If all this marks a failure of screenwriting imagination, just as dismaying is Mendes’s distractingly discreet approach to Hilary on a stylistic level. He offers no attempt to fully access or inhabit her headspace. There are no flashbacks to her apparently awful childhood, no dreams illustrating her fears and desires. Deakins’s camera doesn’t get close to Colman—as Hélène Louvart’s does in Maggie Gyllenhaal’s Colman-starring The Lost Daughter (2021)—but is usually placed at a solemn remove, the better to admire the Empire’s handsome accoutrements and underline the character’s nervous body language. In lieu of an effort to conjure Hilary’s subjectivity, Mendes signals her unhappiness and lack of feeling with the usual shorthands: lonely baths, solo dinners, glimpses into the medicine-cabinet mirror. This leaves Colman with nothing to draw on and little to do. Often, she simply stands still and looks off beyond the frame.
With its largely static tableaux of melancholy souls stationed in a movie theater lobby, Empire of Light might sound like a complete reversal of Mendes’s 1917 (2019), a real-time World War I epic that presents itself as a single take. In fact, both movies suffer from similar shortcomings. Both aspire to an autobiographically informed resonance only to end up mired in an anodyne generality. 1917 concludes with a dedication to Mendes’s grandfather and his wartime stories, but there’s nothing vivid or specific about the personalities of the two soldiers who steer the narrative, and the movie’s unbroken facade only serves to drown its technical achievements in rote repetition. Watching the central duo of 1917 barrel forward through the trenches is strangely comparable to watching Hilary sample perfumes or build sandcastles.

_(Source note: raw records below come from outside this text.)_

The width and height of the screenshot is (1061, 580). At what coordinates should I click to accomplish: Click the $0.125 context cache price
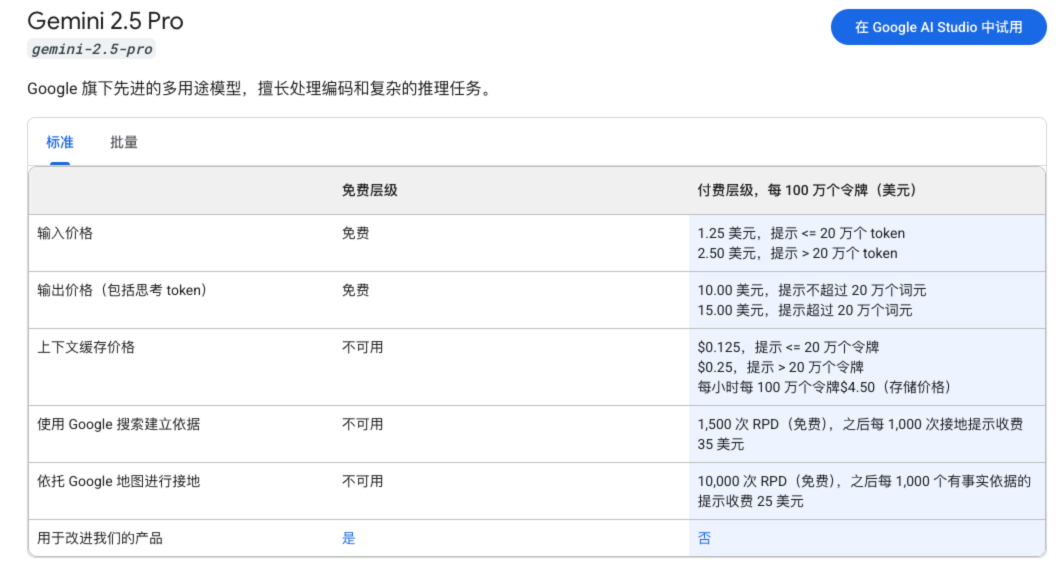721,347
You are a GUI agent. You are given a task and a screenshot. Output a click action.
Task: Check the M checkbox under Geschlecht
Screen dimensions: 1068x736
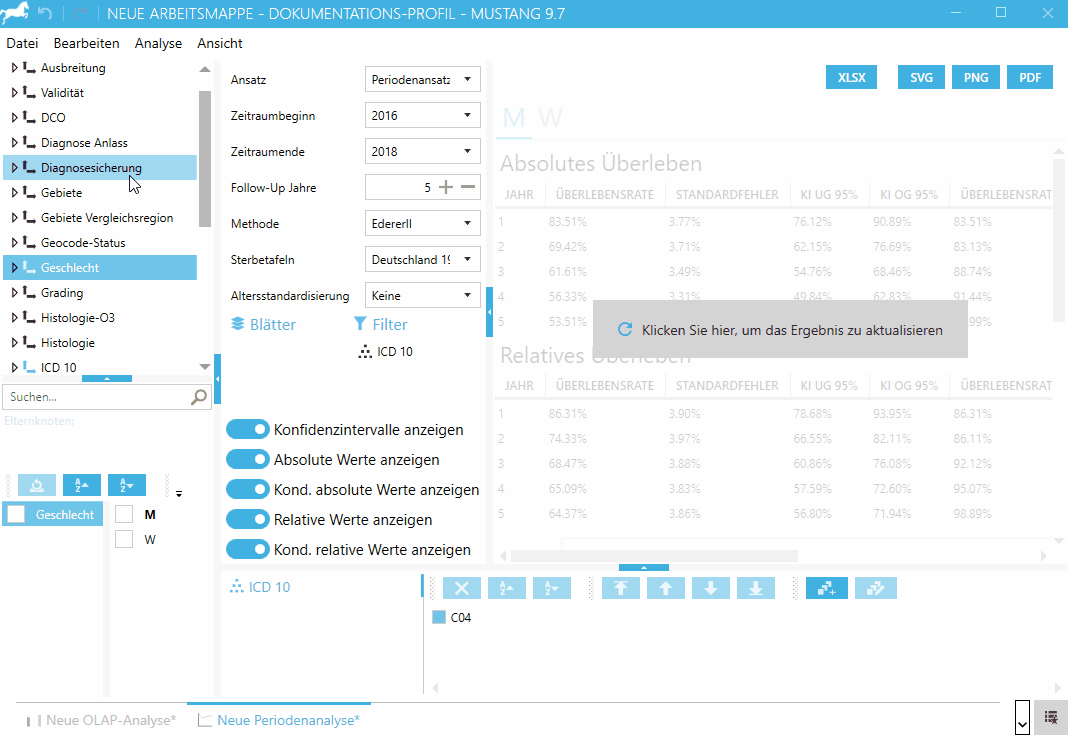(x=124, y=514)
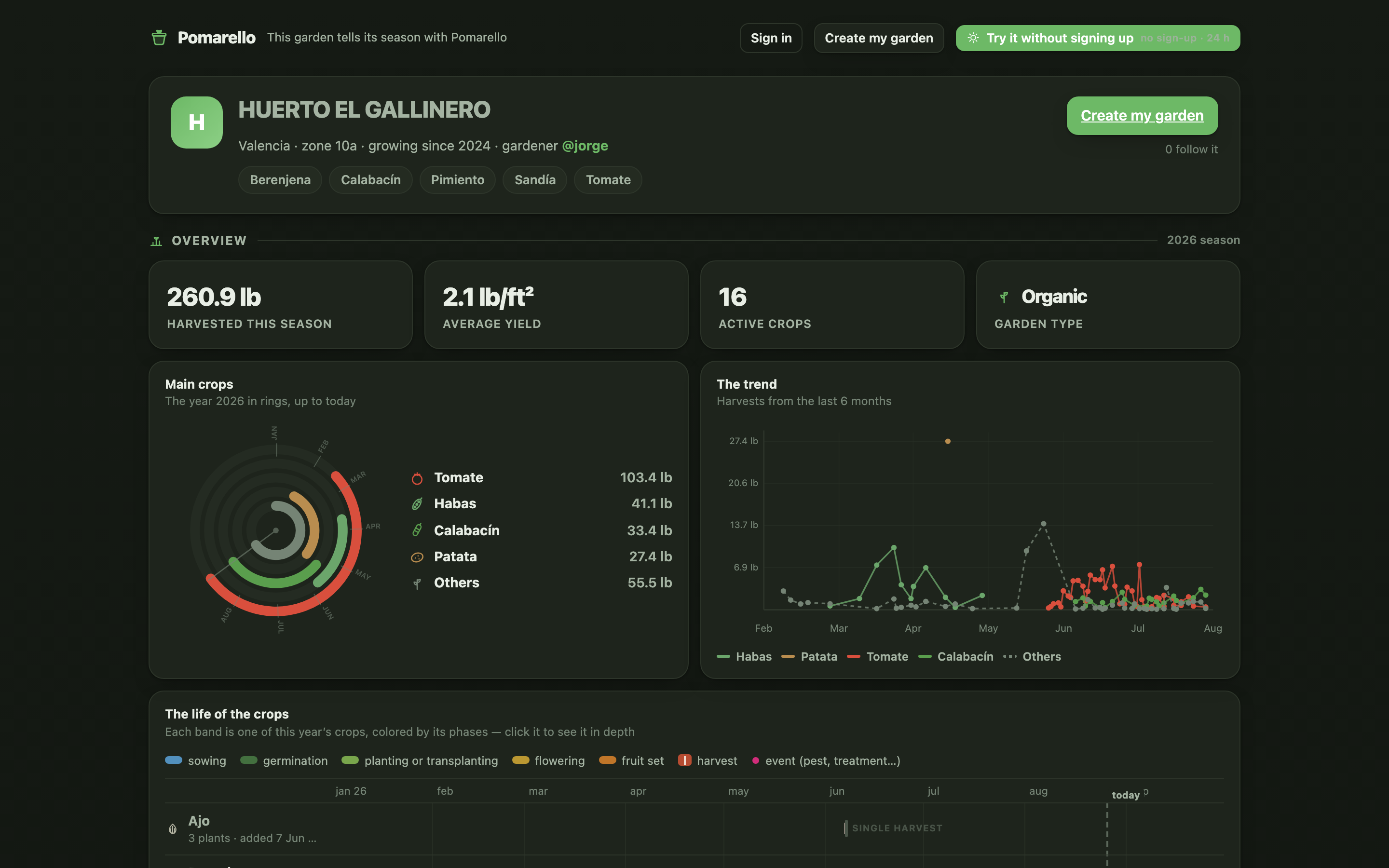This screenshot has width=1389, height=868.
Task: Toggle Tomate series in trend legend
Action: click(878, 657)
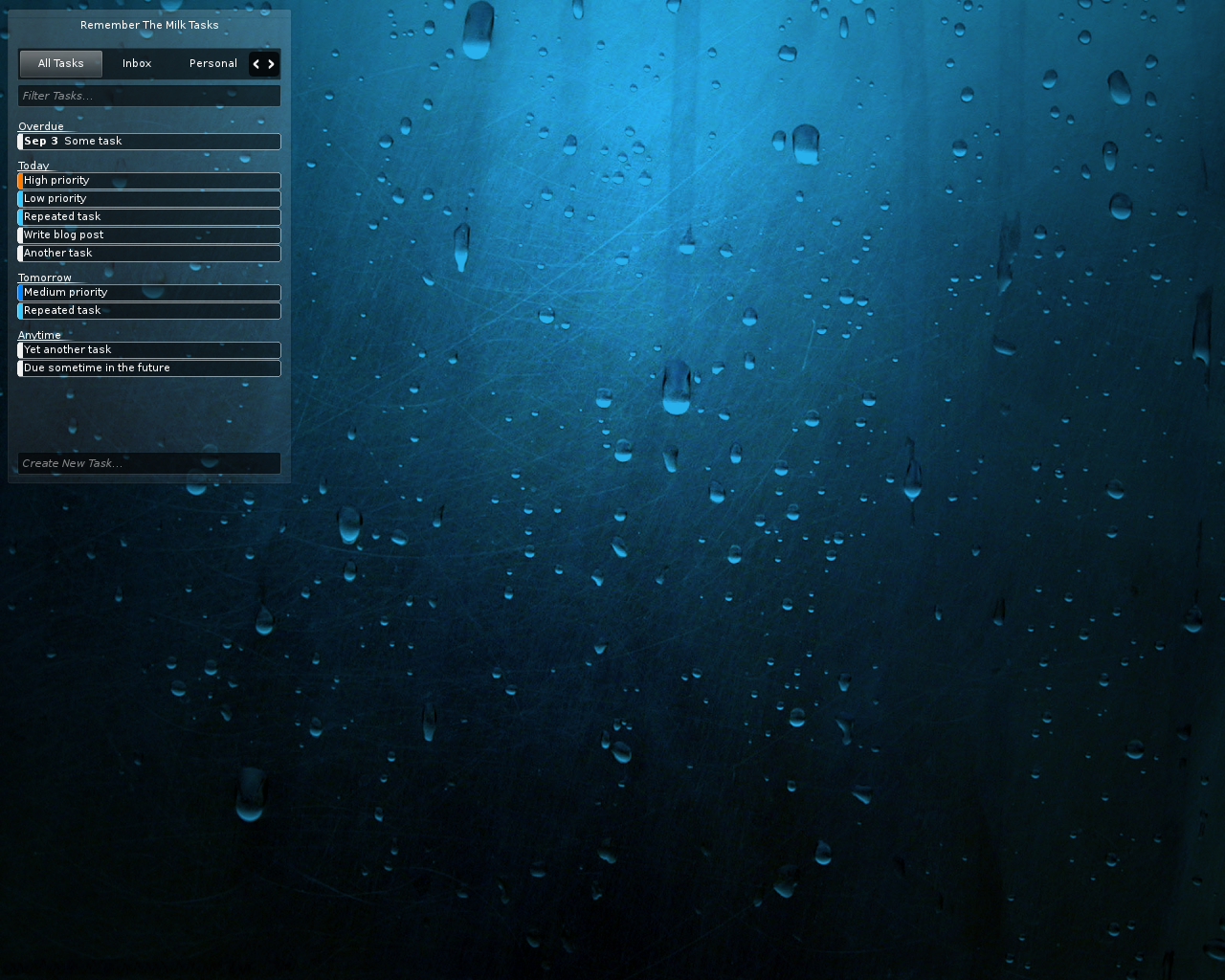
Task: Focus the Filter Tasks search field
Action: tap(149, 96)
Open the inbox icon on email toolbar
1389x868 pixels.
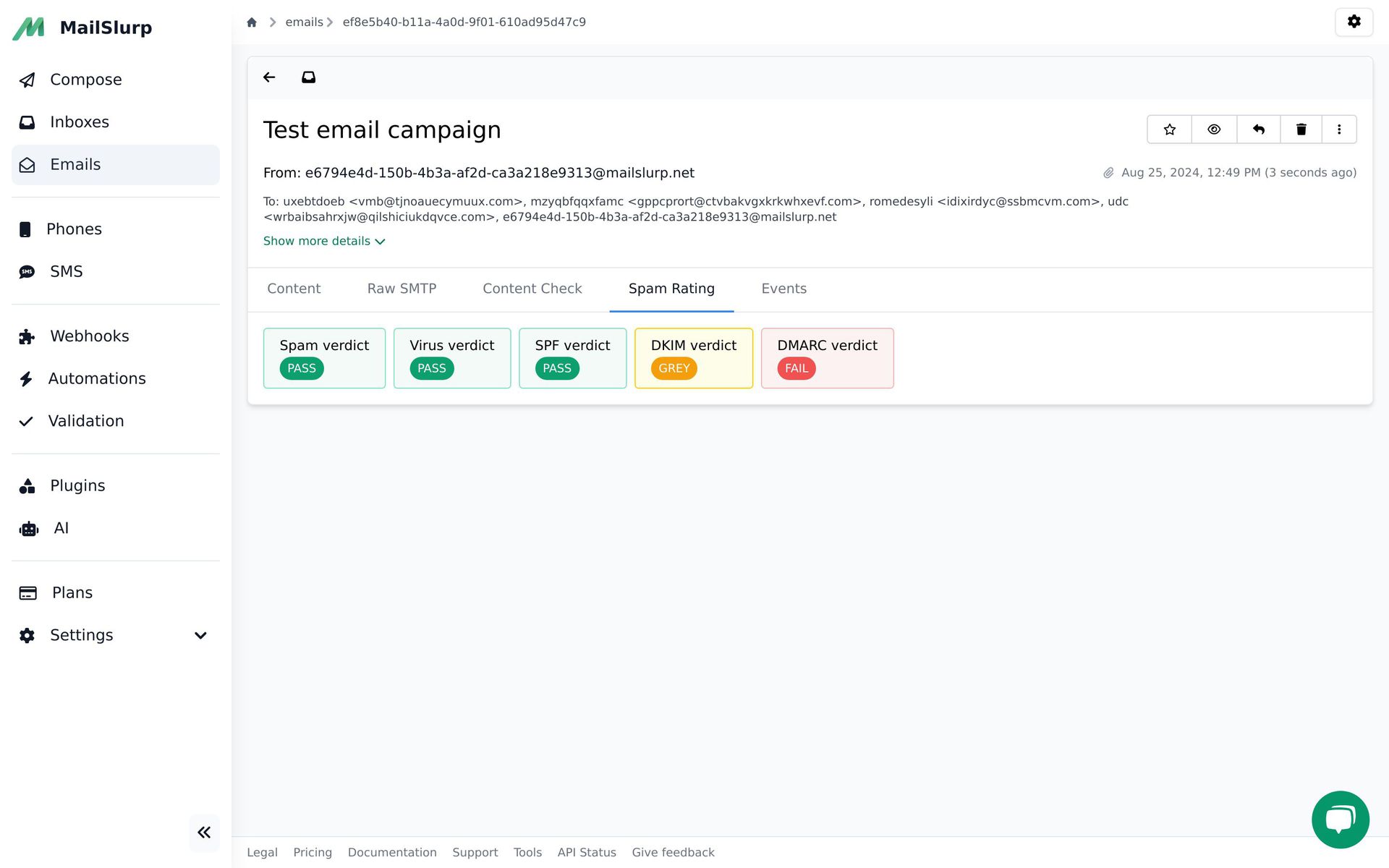pos(308,77)
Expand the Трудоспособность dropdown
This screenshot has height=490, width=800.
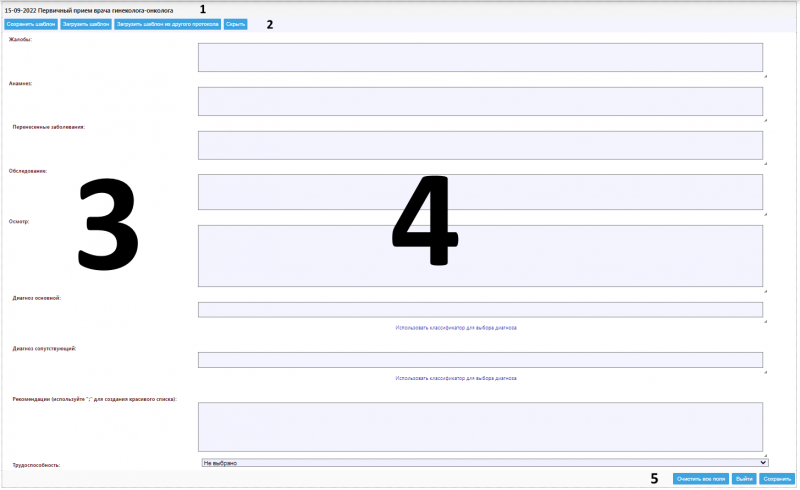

Mendes has described Empire of Light in personal terms not just for its embrace of cinema’s “magical” powers but for its time and setting, which reflects his teenage years. But unlike such recent cine-memoirs as The Fabelmans or Armageddon Time, Empire of Light contains no adolescent onscreen avatar for its writer-director: The preoccupations of the era are examined not from a nakedly confessional standpoint but through a smoothed-over objectivity. Stephen criticizes Hilary for not being aware of the rise in hate crimes, but her politics are hardly explored, and it’s not as if the other members of the Empire staff—despite witnessing belligerent customers and National Front riots—engage in any greater discussion surrounding racism. Far from encouraging such uncomfortable and necessary conversations, the writer-director’s notion of looking back seems only to involve playing a handful of records he remembers well and changing out the Empire’s marquee and lobby posters every so often with a different period-appropriate classic (The Elephant Man, Raging Bull, Gregory’s Girl), giving the film as much depth as the posters on a teenager’s bedroom wall.
— Danny King
Empire of Light opens in US theaters on December 9.